Listen to this story
The concept of synthetic data is almost too good to be true – it can mimic the distinctive properties of a dataset while dodging a number of issues that afflict data. There are zero data privacy concerns around synthetic data since it is artificially generated and isn’t related to real-world persons. It can be manufactured on demand and in the volumes required. In other words, synthetic data is a boon in a world eternally thirsty for data.
And the hectic space of generative AI is offering a helping hand in the easy generation of synthetic data.
The concept of synthetic data has been around for decades until the autonomous vehicle (AV) industry started using it commercially in the mid-2010s. But for how important an issue it resolves, creating synthetic data brings a myriad of complications along with it.

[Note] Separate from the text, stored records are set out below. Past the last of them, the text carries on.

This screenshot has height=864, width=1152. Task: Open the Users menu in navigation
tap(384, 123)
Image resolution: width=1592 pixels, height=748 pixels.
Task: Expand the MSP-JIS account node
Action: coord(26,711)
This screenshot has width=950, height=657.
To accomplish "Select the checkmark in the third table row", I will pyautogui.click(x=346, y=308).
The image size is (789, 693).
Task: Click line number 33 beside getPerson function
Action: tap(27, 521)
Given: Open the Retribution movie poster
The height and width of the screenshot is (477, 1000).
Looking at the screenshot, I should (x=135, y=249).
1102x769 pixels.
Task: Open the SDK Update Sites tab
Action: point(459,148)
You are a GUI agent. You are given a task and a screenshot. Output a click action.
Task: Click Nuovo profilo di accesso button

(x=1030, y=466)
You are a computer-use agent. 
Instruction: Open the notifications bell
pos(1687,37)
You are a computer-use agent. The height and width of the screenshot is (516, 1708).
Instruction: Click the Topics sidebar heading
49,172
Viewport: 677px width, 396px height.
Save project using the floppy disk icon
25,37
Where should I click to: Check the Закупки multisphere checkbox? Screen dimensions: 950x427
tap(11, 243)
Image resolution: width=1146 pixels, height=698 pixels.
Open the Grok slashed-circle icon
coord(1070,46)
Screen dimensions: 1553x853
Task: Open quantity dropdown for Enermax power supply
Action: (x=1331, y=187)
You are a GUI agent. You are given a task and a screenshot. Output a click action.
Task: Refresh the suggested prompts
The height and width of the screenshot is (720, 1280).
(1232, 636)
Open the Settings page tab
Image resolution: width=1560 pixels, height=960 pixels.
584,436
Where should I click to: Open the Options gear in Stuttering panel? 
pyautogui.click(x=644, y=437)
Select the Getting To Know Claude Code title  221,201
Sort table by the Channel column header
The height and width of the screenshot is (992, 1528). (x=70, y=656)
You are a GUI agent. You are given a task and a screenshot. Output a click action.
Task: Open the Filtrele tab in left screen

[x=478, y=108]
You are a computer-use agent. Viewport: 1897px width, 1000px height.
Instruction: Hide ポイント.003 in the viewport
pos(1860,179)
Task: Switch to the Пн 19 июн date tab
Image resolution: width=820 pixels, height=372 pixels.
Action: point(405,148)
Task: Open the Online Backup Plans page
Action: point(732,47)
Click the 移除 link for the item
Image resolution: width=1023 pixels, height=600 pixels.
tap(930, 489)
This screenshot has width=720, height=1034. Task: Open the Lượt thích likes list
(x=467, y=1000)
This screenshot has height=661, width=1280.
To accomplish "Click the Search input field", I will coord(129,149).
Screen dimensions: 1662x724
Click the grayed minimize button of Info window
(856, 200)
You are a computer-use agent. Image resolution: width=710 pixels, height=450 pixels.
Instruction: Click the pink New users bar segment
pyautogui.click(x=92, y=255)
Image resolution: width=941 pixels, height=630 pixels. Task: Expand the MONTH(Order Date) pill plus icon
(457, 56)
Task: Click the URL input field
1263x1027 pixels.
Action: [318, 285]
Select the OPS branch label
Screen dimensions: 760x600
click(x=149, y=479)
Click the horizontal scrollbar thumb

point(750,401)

At times, synthetic data was harder for companies to afford because it used to run on high-end generative models that were normally expensive. The hardware required was heavy on the pocket and had to be supervised by data scientists. They also had to be tried and tested multiple times to generate the final, tailormade output.
Problems of making synthetic data with GANs
Until now, GANs (Generative Adversarial Networks) were considered to be reasonably good for producing realistic images. But then again, they weren’t necessarily the most efficient – GANs were great while generating new faces from datasets of faces but normally broke down when used in very broad visual areas like the AV driving sector.
Being an early iteration of generative models, GANs have other hiccups. Their network structures had to be specially adapted to process specific data formats (images or tabular data). They were also considered poor at including potential outliers or unusual data points in their model.
Also, the training process under GANs can be a little tricky. It can be challenging to find the correct hyperparameters and there is no easy way to judge when GANs have been trained to an appropriate measure. GANs function in a way where the generator or the discriminator learns a new trick raising the adversary’s loss again. This means that the back and forth between the two adversaries during training also keeps adding to the total compute.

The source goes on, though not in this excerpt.